Como si Neptuno estuviese esperando la ocasión, pasada la medianoche se presentó en las cercanías de la costa coruñesa una importante galerna; tan importante que las crónicas contemporáneas la consideran la peor de aquella añada. Debió de ser fuerte, puesto que incluso entre los barcos que estaban en puerto hizo sus víctimas: una pinaza perdió el ancla y chocó con un galeón. En realidad, los barcos en alta mar lo tenían más fácil: tenían una pista interminable para correr. Todo lo que tenían que hacer, e hicieron, fue colocarse a sotavento y correr delante de la tormenta, por así decirlo. Pero, claro, eso supuso que se dispersaran.

En la tarde del 21 de junio, con el tiempo ya algo más calmado, Medina envió varias pinazas al mar a buscar a los pródigos barcos de los que había dejado de tener información. Asimismo, envió jinetes a repasar la costa en busca de noticias. En el pueblo lucense de Viveiro encontró a varios barcos que se habían refugiado allí; otros habían llegado hasta Gijón. Por su parte, Recalde fue capaz de reagruparse en la propia Coruña. El día 24 todavía no se sabía nada de dos galeazas y otros 28 barcos de gran calado, incluido el Florencia y dos de los mejores barcos del escuadrón de Recalde. Eso suponía no saber nada de 6.000 de los 22.000 efectivos de la Armada, además de tener que enfrentar los principios de escorbuto y otras enfermedades en los barcos, más los daños sufridos por éstos a causa de la tormenta.

El resultado de la tormenta de La Coruña terminó de abrir los ojos de un Alonso de Guzmán que, la verdad, los tenía ya muy abiertos. Por decirlo de alguna manera, Medina Sidonia había partido de Lisboa siendo escéptico respecto de su misión; pero en La Coruña se convenció de la inutilidad de ésta. Por ello, desde la ciudad gallega le escribió al rey una amarga carta, que en gran parte podemos concebir como simple continuación de aquélla que le había escrito para intentar resignar el mando de la flota.

En la concepción del comandante de la Armada, bastante ajustada por otra parte, la flota que había salido de Lisboa apenas podía considerarse fuerte y dotada en suficiente cantidad para poder enfrentarse a la tarea que se le planteaba; pero, tras la tormenta en Galicia, ya no podía ni siquiera vivir de esa ilusión. Bien informado, Medina Sidonia, además, recordaba que el propio Parma había reconocido que las fuerzas de que podía disponer aquel verano eran aproximadamente la mitad de las que había tenido en octubre del año anterior, cuando su potencia había alcanzado el máximo. Por lo tanto, concluía el general, lo más prudente por parte del rey debería ser buscar unos términos de paz con Inglaterra o, como mucho, diferir la misión de la Armada para el año siguiente.

● ● ●

QUÉ SE PIDE:
**1.** Traduzca al inglés la siguiente oración del texto sobre la tormenta de La Coruña: "Por su parte, Recalde fue capaz de reagruparse en la propia Coruña."
**2.** Reproduzca el tramo del texto sobre la tormenta de La Coruña que va desde "En la tarde" hasta "de la tormenta.", cambiando "jinetes" por "emisarios".

Elementos de una fuente de datos
● ● ●

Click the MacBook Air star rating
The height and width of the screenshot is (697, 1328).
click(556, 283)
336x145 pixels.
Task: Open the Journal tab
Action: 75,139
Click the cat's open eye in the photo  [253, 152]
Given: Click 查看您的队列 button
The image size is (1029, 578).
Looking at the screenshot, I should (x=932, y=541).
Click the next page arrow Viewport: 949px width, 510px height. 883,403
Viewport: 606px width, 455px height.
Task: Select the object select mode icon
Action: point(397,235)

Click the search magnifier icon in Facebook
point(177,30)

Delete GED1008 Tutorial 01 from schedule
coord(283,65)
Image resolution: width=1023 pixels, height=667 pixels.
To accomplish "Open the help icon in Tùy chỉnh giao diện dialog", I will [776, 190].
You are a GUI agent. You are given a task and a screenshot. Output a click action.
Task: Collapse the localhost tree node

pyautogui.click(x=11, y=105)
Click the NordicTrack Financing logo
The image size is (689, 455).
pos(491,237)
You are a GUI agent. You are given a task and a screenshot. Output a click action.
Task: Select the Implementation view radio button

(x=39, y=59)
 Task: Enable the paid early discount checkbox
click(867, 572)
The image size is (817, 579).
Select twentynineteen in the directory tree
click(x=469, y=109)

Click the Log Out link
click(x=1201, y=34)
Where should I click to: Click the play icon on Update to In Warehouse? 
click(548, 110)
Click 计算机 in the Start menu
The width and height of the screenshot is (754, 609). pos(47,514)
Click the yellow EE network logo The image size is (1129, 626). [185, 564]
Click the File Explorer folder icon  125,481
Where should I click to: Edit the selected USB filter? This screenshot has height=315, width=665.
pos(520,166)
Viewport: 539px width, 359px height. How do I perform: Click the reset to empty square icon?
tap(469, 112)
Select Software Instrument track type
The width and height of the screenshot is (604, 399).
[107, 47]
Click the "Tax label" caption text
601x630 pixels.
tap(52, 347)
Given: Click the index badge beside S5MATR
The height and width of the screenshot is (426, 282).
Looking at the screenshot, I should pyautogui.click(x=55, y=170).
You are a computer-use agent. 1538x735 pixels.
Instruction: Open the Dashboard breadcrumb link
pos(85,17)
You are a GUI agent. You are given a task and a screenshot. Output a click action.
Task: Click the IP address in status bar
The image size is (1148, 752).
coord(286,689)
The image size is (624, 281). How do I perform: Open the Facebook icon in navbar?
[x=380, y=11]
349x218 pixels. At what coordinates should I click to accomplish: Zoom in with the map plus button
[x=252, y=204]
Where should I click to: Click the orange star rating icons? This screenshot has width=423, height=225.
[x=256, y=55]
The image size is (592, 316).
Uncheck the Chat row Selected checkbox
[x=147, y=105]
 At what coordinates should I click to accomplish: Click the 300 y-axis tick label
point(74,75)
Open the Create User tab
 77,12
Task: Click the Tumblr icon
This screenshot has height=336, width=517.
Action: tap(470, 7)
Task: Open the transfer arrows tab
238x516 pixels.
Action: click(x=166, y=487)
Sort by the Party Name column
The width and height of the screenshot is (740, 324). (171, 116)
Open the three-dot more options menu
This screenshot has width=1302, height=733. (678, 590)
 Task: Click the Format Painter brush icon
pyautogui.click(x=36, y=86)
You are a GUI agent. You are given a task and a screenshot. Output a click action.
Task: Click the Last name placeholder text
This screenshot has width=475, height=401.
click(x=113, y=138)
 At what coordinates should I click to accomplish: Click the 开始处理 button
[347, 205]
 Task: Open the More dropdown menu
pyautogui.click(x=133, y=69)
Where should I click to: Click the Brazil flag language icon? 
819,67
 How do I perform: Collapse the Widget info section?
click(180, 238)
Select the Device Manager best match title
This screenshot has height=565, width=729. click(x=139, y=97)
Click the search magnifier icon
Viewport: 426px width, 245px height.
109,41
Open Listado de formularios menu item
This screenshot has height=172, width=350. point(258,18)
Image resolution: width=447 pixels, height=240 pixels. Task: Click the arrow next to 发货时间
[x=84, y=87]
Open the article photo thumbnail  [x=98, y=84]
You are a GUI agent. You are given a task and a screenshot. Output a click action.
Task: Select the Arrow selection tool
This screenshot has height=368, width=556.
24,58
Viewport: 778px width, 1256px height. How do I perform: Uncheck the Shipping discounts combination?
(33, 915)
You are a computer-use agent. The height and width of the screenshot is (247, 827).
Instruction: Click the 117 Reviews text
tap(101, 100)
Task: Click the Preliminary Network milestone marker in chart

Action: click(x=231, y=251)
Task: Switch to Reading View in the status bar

● ● ●

LISTA DE RESPUESTAS:
**1.** For his part, Recalde was able to regroup in Coruña itself.

**2.**
En la tarde del 21 de junio, con el tiempo ya algo más calmado, Medina envió varias pinazas al mar a buscar a los pródigos barcos de los que había dejado de tener información. Asimismo, envió emisarios a repasar la costa en busca de noticias. En el pueblo lucense de Viveiro encontró a varios barcos que se habían refugiado allí; otros habían llegado hasta Gijón. Por su parte, Recalde fue capaz de reagruparse en la propia Coruña. El día 24 todavía no se sabía nada de dos galeazas y otros 28 barcos de gran calado, incluido el Florencia y dos de los mejores barcos del escuadrón de Recalde. Eso suponía no saber nada de 6.000 de los 22.000 efectivos de la Armada, además de tener que enfrentar los principios de escorbuto y otras enfermedades en los barcos, más los daños sufridos por éstos a causa de la tormenta.